> **What is expected**
Scan the entries below. Return every line that includes "badge".

Stored records:
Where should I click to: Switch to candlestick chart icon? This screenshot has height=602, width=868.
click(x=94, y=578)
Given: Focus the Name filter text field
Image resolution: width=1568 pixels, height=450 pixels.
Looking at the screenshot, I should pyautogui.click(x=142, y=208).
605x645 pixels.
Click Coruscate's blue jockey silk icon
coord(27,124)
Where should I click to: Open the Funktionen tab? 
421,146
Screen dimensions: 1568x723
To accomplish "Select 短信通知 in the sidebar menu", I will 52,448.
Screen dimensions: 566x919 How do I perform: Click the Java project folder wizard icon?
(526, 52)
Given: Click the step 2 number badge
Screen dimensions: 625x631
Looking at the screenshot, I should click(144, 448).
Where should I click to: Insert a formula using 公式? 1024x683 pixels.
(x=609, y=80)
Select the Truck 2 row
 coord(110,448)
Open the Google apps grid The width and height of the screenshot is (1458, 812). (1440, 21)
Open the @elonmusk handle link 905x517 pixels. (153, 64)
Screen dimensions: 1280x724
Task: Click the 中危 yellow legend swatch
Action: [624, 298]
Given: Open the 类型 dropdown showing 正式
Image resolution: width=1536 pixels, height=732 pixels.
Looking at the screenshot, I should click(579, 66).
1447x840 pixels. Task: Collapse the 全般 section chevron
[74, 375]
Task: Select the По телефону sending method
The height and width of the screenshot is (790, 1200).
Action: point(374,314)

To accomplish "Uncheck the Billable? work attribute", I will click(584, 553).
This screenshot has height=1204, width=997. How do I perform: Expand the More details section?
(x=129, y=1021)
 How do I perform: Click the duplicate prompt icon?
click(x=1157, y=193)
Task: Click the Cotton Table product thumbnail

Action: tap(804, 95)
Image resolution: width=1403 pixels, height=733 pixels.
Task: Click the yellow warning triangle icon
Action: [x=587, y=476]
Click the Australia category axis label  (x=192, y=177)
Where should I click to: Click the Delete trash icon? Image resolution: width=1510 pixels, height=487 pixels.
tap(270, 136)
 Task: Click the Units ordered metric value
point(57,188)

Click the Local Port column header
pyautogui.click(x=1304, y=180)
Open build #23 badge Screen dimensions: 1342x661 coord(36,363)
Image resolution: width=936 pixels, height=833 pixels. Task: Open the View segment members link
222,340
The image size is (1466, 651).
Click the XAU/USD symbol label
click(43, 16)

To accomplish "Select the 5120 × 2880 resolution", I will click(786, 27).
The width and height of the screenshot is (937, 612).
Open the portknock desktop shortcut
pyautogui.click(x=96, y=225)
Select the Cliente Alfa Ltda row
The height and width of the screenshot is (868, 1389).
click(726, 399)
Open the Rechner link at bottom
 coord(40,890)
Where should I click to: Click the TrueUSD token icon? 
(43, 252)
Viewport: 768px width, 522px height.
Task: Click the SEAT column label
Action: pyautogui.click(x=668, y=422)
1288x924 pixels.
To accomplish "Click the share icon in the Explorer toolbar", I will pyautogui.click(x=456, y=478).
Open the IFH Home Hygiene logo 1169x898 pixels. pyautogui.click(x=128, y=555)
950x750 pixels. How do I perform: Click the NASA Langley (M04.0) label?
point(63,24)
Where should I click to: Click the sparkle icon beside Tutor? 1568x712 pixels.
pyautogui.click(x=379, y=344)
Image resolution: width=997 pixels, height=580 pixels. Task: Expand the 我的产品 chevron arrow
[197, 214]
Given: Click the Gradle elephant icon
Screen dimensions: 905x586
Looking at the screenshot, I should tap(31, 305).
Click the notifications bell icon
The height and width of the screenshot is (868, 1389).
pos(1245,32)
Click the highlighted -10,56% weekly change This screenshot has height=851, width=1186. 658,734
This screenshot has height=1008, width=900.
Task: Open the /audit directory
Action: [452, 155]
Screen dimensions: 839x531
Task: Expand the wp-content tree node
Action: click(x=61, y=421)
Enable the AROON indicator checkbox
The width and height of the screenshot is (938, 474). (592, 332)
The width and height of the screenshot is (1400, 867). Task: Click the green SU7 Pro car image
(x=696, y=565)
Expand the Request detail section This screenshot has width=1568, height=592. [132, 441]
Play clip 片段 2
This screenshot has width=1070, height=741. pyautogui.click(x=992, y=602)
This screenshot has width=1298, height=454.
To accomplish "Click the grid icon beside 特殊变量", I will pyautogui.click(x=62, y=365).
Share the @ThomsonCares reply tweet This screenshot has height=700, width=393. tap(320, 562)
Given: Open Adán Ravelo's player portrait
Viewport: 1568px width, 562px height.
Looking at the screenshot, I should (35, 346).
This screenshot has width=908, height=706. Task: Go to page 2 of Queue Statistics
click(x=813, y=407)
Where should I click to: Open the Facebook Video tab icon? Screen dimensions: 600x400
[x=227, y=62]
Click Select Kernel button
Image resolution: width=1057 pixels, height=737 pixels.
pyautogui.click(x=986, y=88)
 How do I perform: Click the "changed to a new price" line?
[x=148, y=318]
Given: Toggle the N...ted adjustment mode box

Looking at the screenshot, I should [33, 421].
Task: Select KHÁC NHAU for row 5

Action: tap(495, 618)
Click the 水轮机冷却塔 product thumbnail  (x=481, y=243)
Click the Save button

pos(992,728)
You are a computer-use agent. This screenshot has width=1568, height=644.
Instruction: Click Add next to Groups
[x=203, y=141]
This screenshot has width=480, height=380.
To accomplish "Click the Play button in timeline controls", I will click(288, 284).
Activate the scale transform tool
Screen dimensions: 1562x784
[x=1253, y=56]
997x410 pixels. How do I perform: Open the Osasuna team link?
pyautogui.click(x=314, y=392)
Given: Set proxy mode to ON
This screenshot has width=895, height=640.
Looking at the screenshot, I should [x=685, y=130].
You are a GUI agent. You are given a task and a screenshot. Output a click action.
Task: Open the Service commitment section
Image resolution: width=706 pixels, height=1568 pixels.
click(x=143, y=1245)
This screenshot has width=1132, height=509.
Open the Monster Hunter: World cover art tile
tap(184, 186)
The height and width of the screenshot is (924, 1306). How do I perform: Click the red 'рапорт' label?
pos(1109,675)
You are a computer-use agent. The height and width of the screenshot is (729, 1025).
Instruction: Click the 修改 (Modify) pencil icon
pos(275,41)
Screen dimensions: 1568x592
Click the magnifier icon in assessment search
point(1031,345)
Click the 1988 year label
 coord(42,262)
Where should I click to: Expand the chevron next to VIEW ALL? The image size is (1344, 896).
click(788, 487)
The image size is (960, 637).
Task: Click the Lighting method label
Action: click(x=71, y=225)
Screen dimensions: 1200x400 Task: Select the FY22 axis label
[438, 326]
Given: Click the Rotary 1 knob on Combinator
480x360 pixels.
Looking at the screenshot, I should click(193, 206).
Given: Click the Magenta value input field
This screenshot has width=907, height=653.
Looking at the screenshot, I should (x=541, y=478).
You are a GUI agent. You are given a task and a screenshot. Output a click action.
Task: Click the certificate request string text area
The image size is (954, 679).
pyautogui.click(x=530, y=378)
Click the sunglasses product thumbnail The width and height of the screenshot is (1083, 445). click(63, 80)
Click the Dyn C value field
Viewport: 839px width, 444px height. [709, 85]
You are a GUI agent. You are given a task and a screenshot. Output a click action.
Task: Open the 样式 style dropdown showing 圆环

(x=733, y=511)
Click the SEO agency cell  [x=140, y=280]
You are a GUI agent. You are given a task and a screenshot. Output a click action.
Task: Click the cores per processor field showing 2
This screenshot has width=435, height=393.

> **Solution for this exercise**
Given: Click the step 2 number badge
Open build #23 badge Screen dimensions: 1342x661 coord(36,363)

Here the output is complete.